**Provided data**

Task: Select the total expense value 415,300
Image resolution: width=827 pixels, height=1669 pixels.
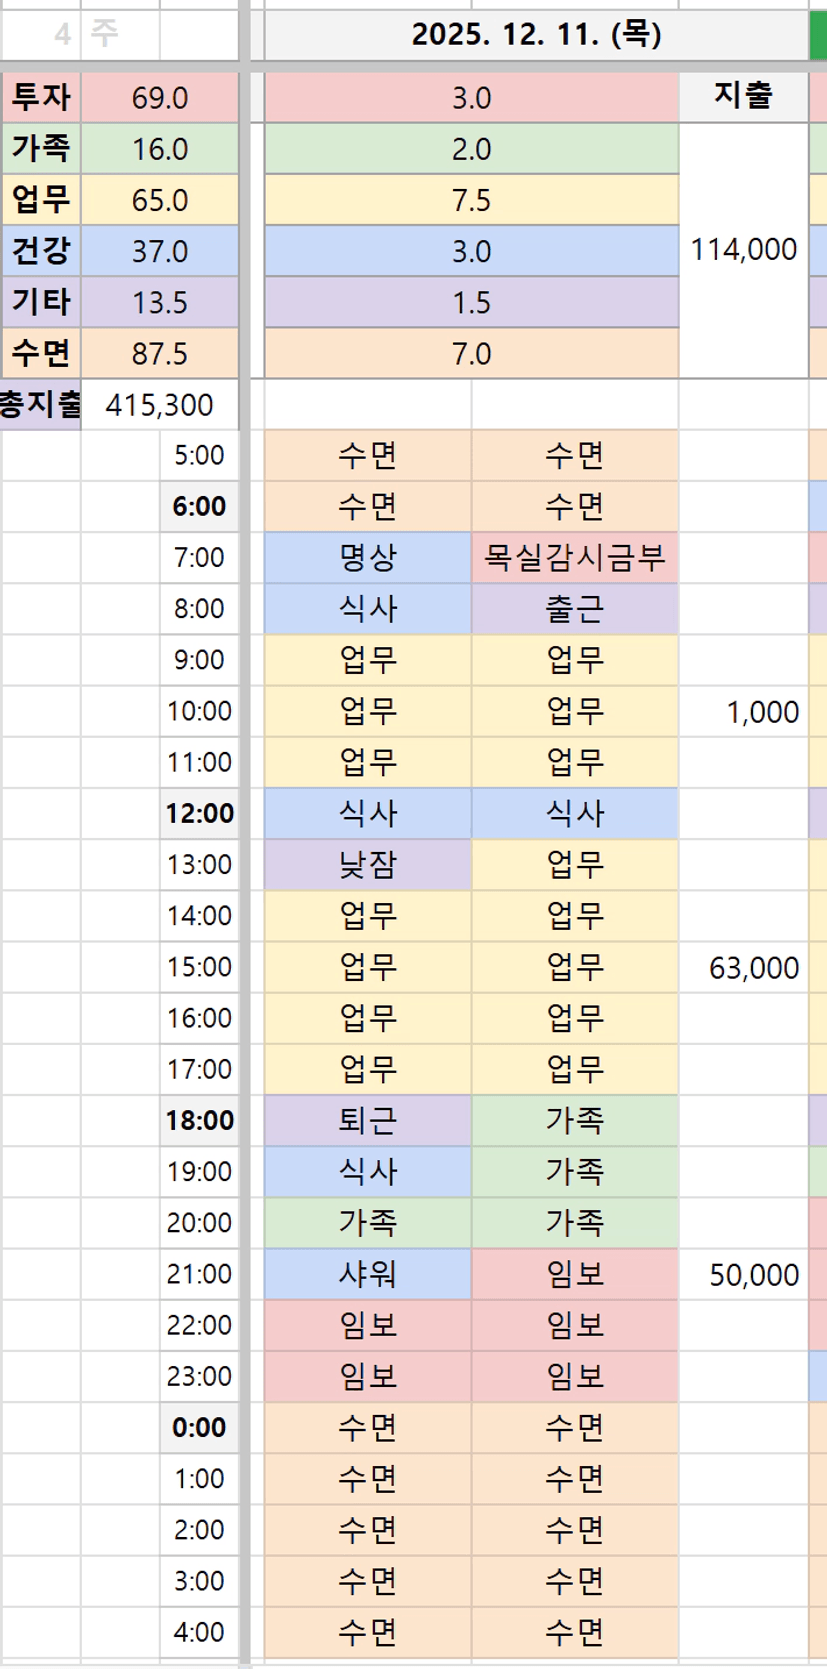Action: (x=159, y=405)
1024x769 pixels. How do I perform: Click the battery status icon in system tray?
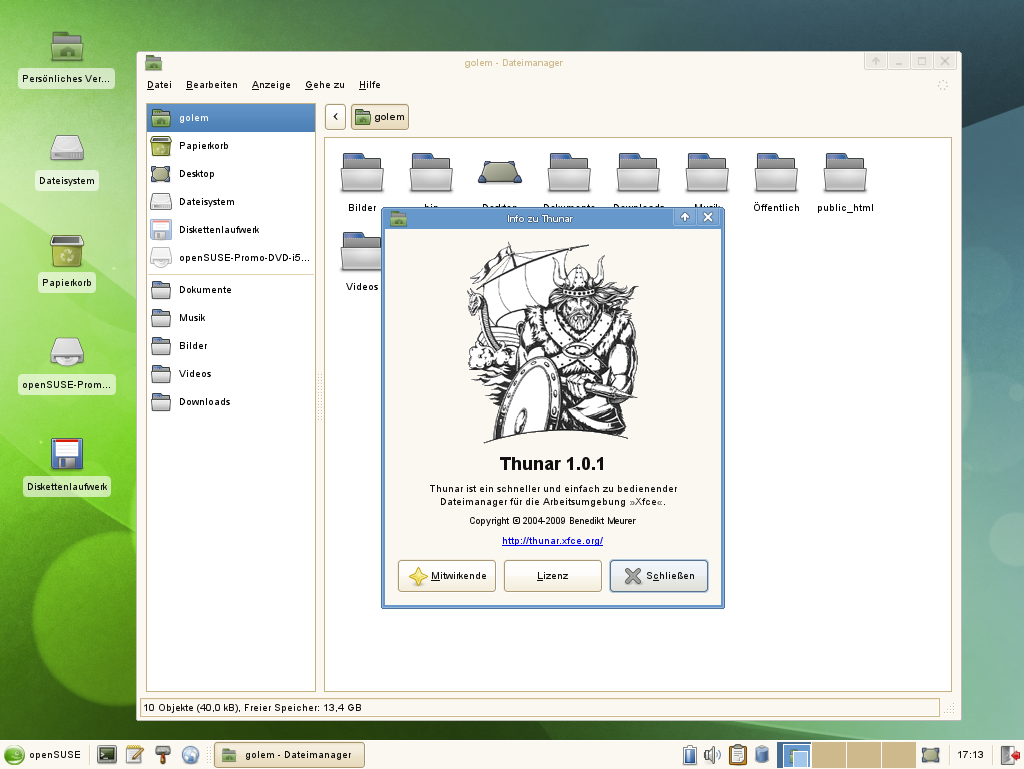point(689,755)
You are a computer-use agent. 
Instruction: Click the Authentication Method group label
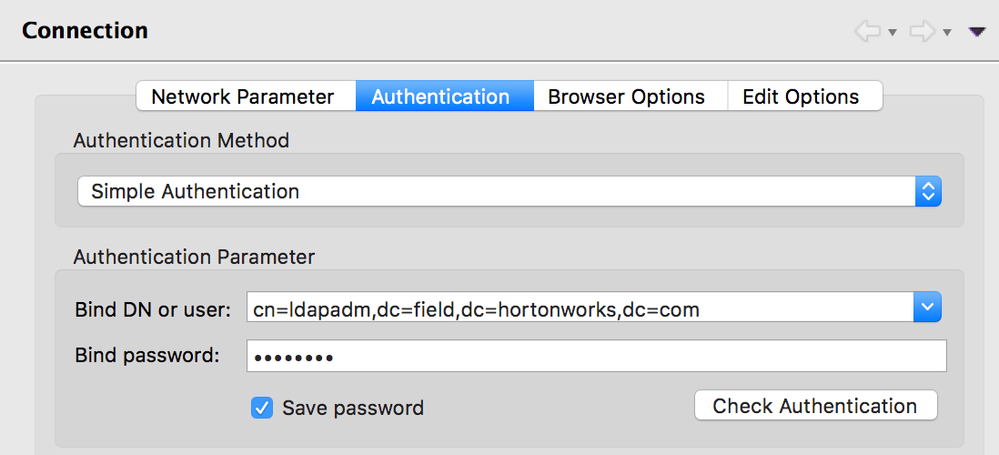pyautogui.click(x=181, y=141)
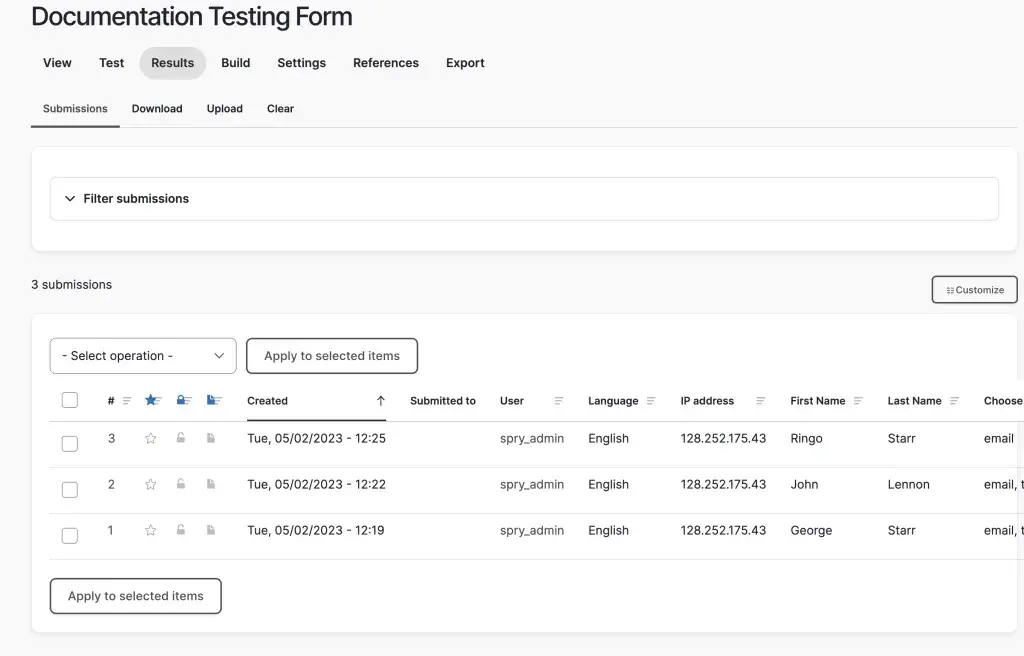Toggle the Created column sort arrow
Screen dimensions: 1024x656
coord(380,401)
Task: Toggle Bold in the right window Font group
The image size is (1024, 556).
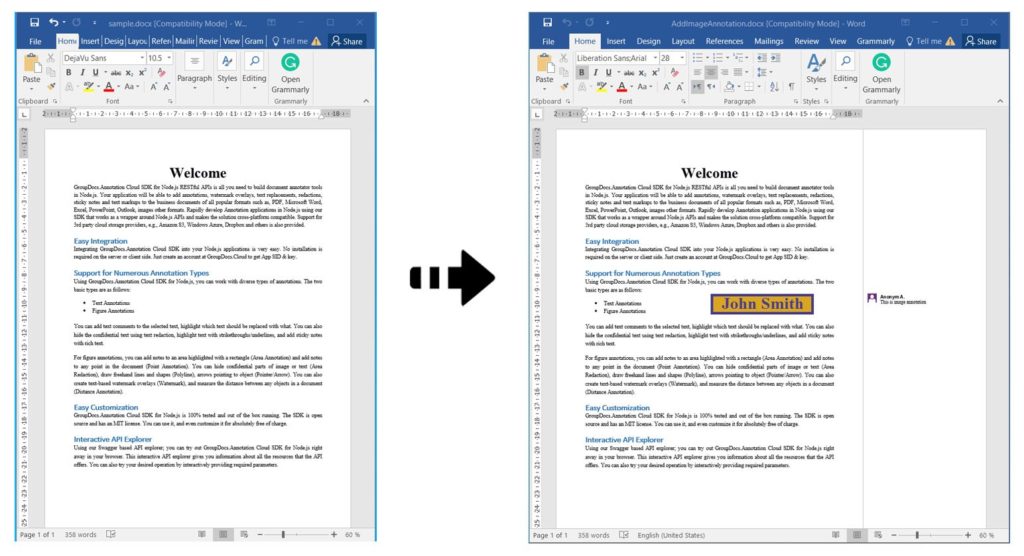Action: 581,72
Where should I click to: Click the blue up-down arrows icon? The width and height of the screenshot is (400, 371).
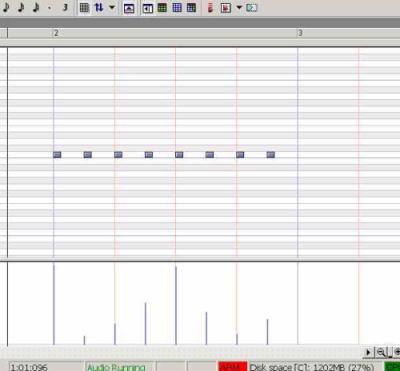coord(99,7)
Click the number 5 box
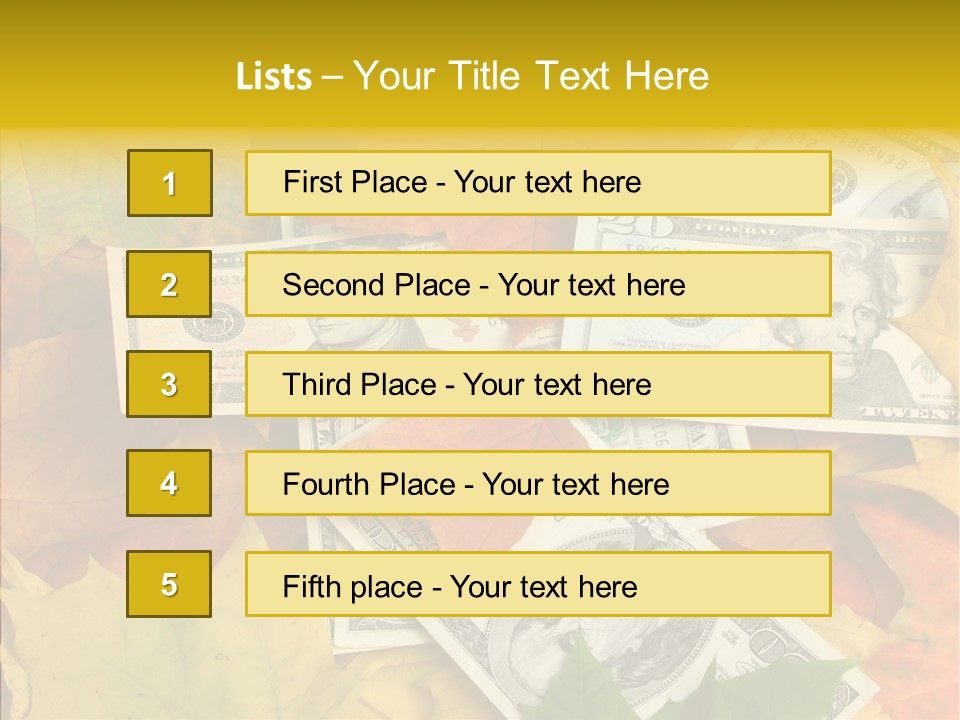This screenshot has width=960, height=720. (169, 584)
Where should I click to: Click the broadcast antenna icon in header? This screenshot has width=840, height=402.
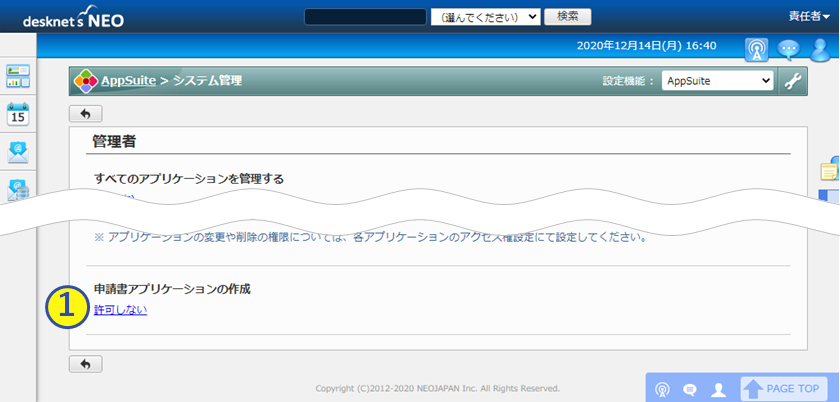tap(756, 49)
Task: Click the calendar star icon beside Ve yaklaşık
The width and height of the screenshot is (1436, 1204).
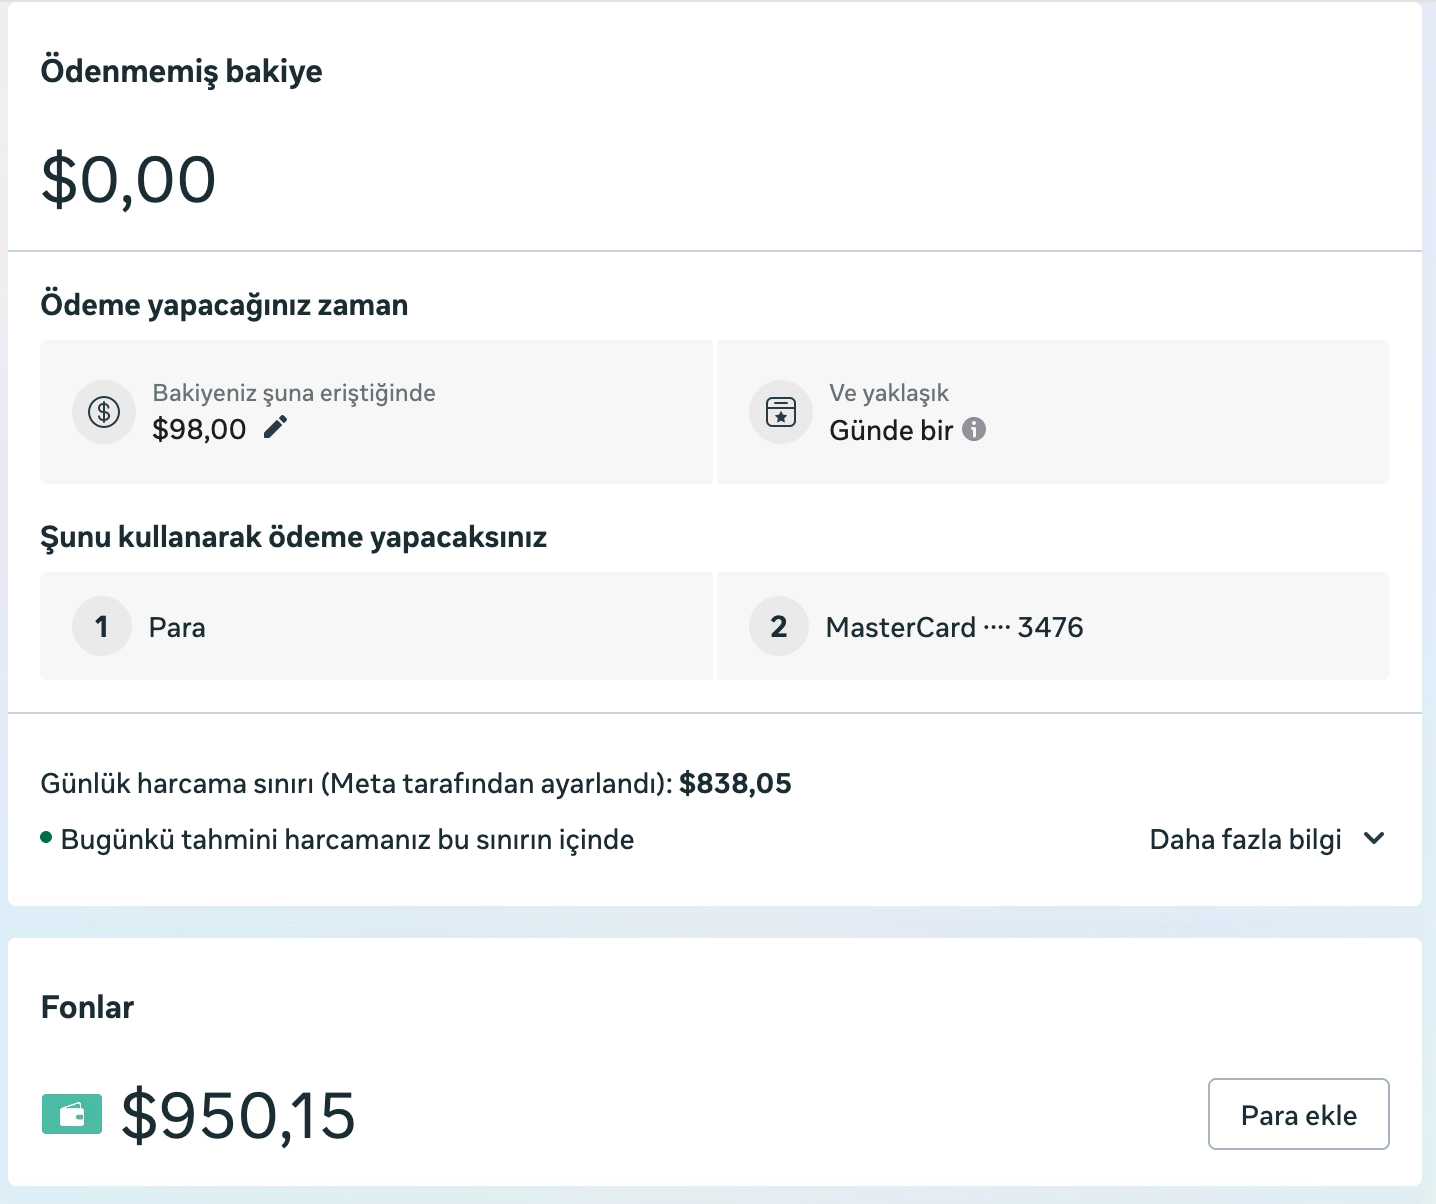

**Work to be completed**
Please, without any pictures, print each entry exactly.

**Solution for this problem**
Task: Select the total expense value 415,300
Image resolution: width=827 pixels, height=1669 pixels.
Action: (x=159, y=405)
1024x769 pixels. How do I perform: Click the battery status icon in system tray?
point(689,755)
You are a computer-use agent. 
Instruction: Click the Authentication Method group label
pyautogui.click(x=181, y=141)
Toggle the Created column sort arrow
Screen dimensions: 1024x656
coord(380,401)
Task: Toggle Bold in the right window Font group
The image size is (1024, 556).
Action: 581,72
Where should I click to: Click the blue up-down arrows icon? The width and height of the screenshot is (400, 371).
coord(99,7)
Click the number 5 box
This screenshot has width=960, height=720. (169, 584)
Where should I click to: Click the broadcast antenna icon in header? This screenshot has width=840, height=402.
tap(756, 49)
Task: Click the calendar star icon beside Ve yaklaşık
The width and height of the screenshot is (1436, 1204).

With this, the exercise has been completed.